In my opinion, this is a dinosaur policy that should be abolished immediately. It creates an unnecessary additional step for people to visit the polyclinic to get a referral letter. As it is now, all my polyclinics are already quite stretched and they can do without this additional workload.
Whether a person should be subsidized or not should depend on his residency status and wealth/income, and not how he was referred to the hospital.
This is another system that needs a serious overhaul.
Currently, when you are warded, you will get a subsidy that is a percentage of your bill. This percentage will vary depending on which ward you go to, and how much income you earn. This can range from 50-80% . The B2 and C wards are subsidized, while the B1 and A wards are not.
For outpatient specialist treatment, you are either subsidized or non-subsidized.
Here’s the thing. If you stay in a B1 or A ward, you will be seen as a non-subsidized patient for all your follow-up outpatient visits for that condition. You will need to pass the means testing for your entire family before you can revert back to subsidized rate.
So even if you don’t mind paying a bit more during your hospital stay to stay in a B1 ward, (note that B2 wards and C wards do not have air-con), you may hesitate to do so because you do not want to jeopardize your subsidy for your follow-up treatments. You also end up not getting any subsidy for your hospital stay, no matter how poor (or rich) you are.

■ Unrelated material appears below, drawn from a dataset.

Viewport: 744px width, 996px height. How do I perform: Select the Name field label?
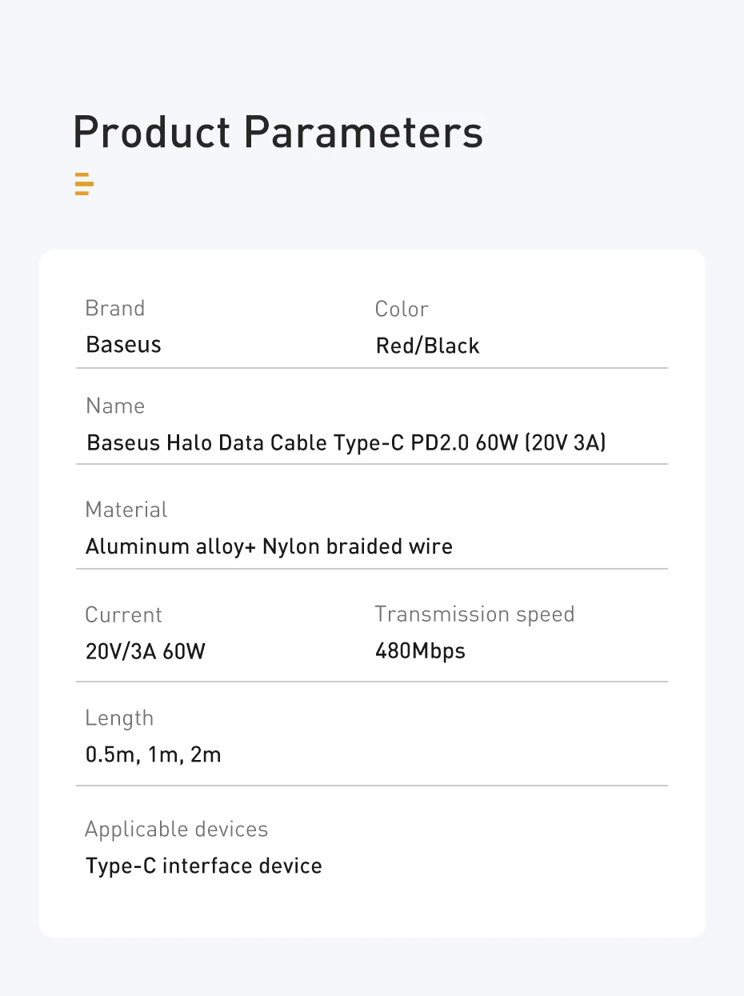click(115, 406)
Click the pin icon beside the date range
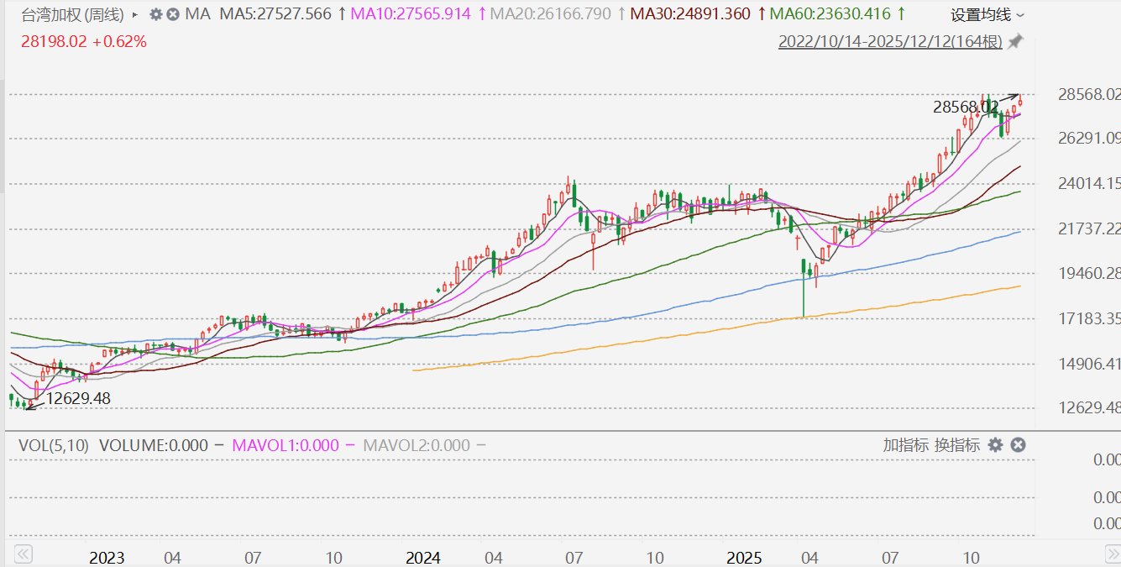Image resolution: width=1121 pixels, height=567 pixels. tap(1015, 41)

The unfair thing is that should you happen to upgrade from a B2 to B1 ward midway through your hospital stay, you will lose all your subsidies for your treatment from day one! However, you will still be subsidized for the earlier ward charges.
As I pointed out earlier, the amount of subsidy that a person receives should really be only dependent on his residency status and wealth/income.
This suggestion by GPC is consistent with my thinking and I hope it gets looked into.
My ideal system would be one where a person will get categorized based on his income.
The basic idea goes like this : you will fall into two categories, either subsidized or non-subsidized.
For the subsidized group, there can be many sub-categories for greater differentiation. For each sub-category, you will be given a different maximum subsidy level for each day you are hospitalized. For example, one category may get $50 a day, another might get $200 a day. There will also be a surgical subsidy cap for the different groups.
There will be another table for permanent residents.
It will be relatively easy to categorize people as the information can be pulled from IRAS. For those who are not working, they can be categorized by the annual value of their house (as what the government always use to determine growth dividends, etc).
When you are admitted to hospital, there is no need to calculate subsidies based on percentages or ward type.
No matter which ward you go to, be it A or C, your total bill will simply be offset by your subsidy amount. In this way, the patient can still have a choice of ward, and enjoy his or her subsidy benefit. The follow-up outpatient subsidy should of course be de-linked from the type of ward which was stayed in.